The Department of Education (DepEd) announced that it has formally asked the National Bureau of Investigation to investigate claims of multiple physical, verbal, and sexual abuse inside the Philippine High School for the Arts (PHSA). News of these allegations rocked education and parenting circles, horrified at the possibility of children being systematically harmed by the very people entrusted to protect them.
Even as we wait for the conclusion of such an investigation, the number of students and alumni coming forward with their own abuse experiences is quite staggering and indicates a culture where such abuses were not only permitted but normalized. PHSA decries the labeling of their school as a “haven of abuse” as unfair—and perhaps, until a formal external investigation has finished, it might be premature to declare them as such—but they can’t deny that a years-long series of abuses happened under their noses. Instead, they have to contend with choosing between serious neglect or complicity. If they insist that their processes in dealing with disciplinary standards meet the standards of DepEd, then those standards are sorely subpar to begin with and failed to protect our children.

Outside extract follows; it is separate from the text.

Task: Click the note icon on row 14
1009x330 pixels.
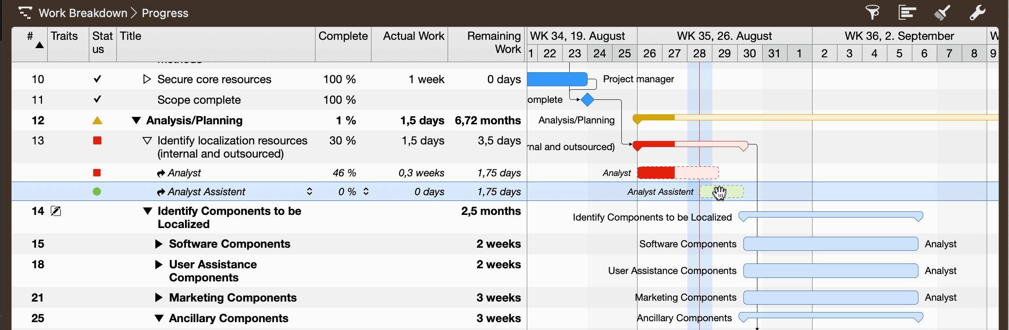Action: pos(56,211)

It’s too simplistic—and a bit wishful—to hope that PHSA was an isolated incident in an isolated campus. Perhaps, their case illustrates the risks involved in sending children off to a secluded boarding school. Perhaps, it also shows the dangerous intersection between the norms of the creative world, where volatile artistic temperament is de rigueur, and education which can lead to notions that the use of harsh words and actions is required for artistic growth. (I still remember, as a kid in dance class, my hair and ears being pulled by my dance teacher whenever I made mistakes. I had thought this to be completely normal then, and it was only when relaying this story as an adult that my peers made me realize how wrong this was.) As an educator myself, it is hard to point fingers at them without reflecting if our own processes in our academic institutions are enough to prevent such abuses and protect children when they need it the most. It is not enough to have a bureaucratic process for complaints; we need to establish a cultural environment where such abuses cannot happen in the first place.
One thing that stood out from the VICE report that published these allegations was the school’s defense that they dismissed a student’s complaint of sexual molestation against a teacher after surmising that the incident was consensual. This belies a total disregard of the power imbalance between a teacher and a student where sexual activity is deemed permissible. That and the fact that the student was a minor at that time should have been more than enough to rule out consent.

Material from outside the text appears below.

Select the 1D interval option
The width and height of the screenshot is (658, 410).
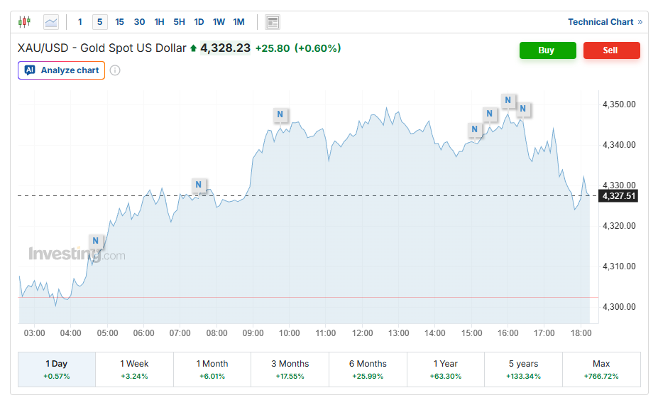(x=199, y=22)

I have written about the issue of consent many times already in this column but, apparently, it is a lesson that we need to take again and again. When I attended the orientation back in graduate school, they first handed out a flyer in big bold letters: “We do not have sex with our clients.” We laughed at its bluntness and thought we didn’t need such a visual reminder for what seemed like a given rule. But apparently, the school used this method to actively counteract the sexually permissive culture of the older generation of therapists. Unfortunately, tradition and seniority all too often determine what is acceptable. If our seniors did it, then it must be okay and we can do it too. Changing the culture can be a herculean task, but it is necessary.
When it comes to sexual misconduct and abuse, most institutions are, unfortunately reactionary. Most of their processes are for when something has already happened and, even with this, the burden of effort comes from the victim or accuser. The accuser feels the burden of disrupting the peace and harmony of their community if they report their abuse. With adolescents, whose need for belongingness and stability of their social identity is primary, this social disruption is usually too high a cost and most will choose to suffer silently. As learning institutions, we should recognize this developmental dilemma and create a process that removes such a social burden from our youth and empower them to ask for help. We should also create learning environments where the power distribution doesn’t skew too heavily toward one authority figure, creating a buffer of impunity, emboldening abusers and rendering students helpless. We need an office with no personal relationships with faculty and staff that can focus solely on protecting children. Physical environments, such as well-lit streets, frequently roaming security, and CCTVs can also reduce impunity by making perpetrators less able to do things in secret. I hope the PHSA case stands as a wake-up call for us to take our children’s safety more seriously.